An interesting theory was written on why dogs continue bad behaviors, and it is that if they are reinforced just once, they will most likely try the behavior again. The example given is that if a dog sees your neighbors in the hallway and he barks at them (the behavior) but then they get in an elevator or go down the stairs, your dog will believe his magic barking powers have caused the neighbors to disappear into thin air, thus reinforcing that the barking behavior worked. Like when playing a game of rock, paper, scissors, you may be more inclined to use rock many more times than the other two options simply because it has worked for you at least once. Or, if you were offered a first class seat on a plane because you showed up very early to check in, you would probably continue to show up early for every flight as long as that one time it was rewarded.

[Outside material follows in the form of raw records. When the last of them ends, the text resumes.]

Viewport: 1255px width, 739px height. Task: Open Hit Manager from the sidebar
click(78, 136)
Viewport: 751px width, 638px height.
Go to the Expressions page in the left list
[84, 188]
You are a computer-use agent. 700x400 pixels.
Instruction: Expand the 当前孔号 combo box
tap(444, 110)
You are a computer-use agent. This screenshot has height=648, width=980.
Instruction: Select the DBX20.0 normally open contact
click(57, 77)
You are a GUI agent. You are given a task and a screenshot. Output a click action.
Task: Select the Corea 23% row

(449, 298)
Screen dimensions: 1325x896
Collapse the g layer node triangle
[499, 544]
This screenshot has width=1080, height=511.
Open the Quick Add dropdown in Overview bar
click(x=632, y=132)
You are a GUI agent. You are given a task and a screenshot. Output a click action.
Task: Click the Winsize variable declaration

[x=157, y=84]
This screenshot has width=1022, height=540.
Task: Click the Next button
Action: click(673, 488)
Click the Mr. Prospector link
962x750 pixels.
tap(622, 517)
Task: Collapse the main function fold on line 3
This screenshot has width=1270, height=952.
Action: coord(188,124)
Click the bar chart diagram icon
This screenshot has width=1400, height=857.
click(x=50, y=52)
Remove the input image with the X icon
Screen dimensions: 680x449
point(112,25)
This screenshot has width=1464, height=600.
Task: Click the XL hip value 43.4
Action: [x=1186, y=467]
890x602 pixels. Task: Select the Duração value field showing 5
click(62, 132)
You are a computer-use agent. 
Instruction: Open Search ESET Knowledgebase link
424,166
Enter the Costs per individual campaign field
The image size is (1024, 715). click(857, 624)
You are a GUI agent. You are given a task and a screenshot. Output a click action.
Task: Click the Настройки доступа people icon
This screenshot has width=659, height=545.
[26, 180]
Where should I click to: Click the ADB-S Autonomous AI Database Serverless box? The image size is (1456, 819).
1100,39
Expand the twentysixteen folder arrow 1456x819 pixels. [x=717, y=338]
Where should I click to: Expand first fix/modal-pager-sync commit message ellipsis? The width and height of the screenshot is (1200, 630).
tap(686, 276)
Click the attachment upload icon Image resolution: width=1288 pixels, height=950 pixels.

Dogs are the same as humans in this way. They will perform behaviors based on if it has worked for them before (i.e. jumping onto the table during Thanksgiving and hitting the sweet potato jackpot) no matter how many times it continues to work after that. Call it a hunch, like in rock, paper, scissors. So, if you’re feeling confused, this is what I took from all of this: if your dog was last rewarded because you asked him to lay down, he knows that lying down is what got him that delicious morsel, and will continue to try it to get a reward as a result. Ergo, if you continue to reward your dogs accordingly for the things that they do right, they will try their hardest* not to do the things that they are not rewarded for (as long as you are making sure that they have a plan B behavior that you actually can reward them for, i.e. in the case of the disappearing neighbors, start rewarding your dog by teaching the “quiet” command). God speed and good luck, dog owners.
*Chelsea Dogs cannot make any guarantees that your dog won’t jump onto the Thanksgiving table to indulge in a sweet potato feast.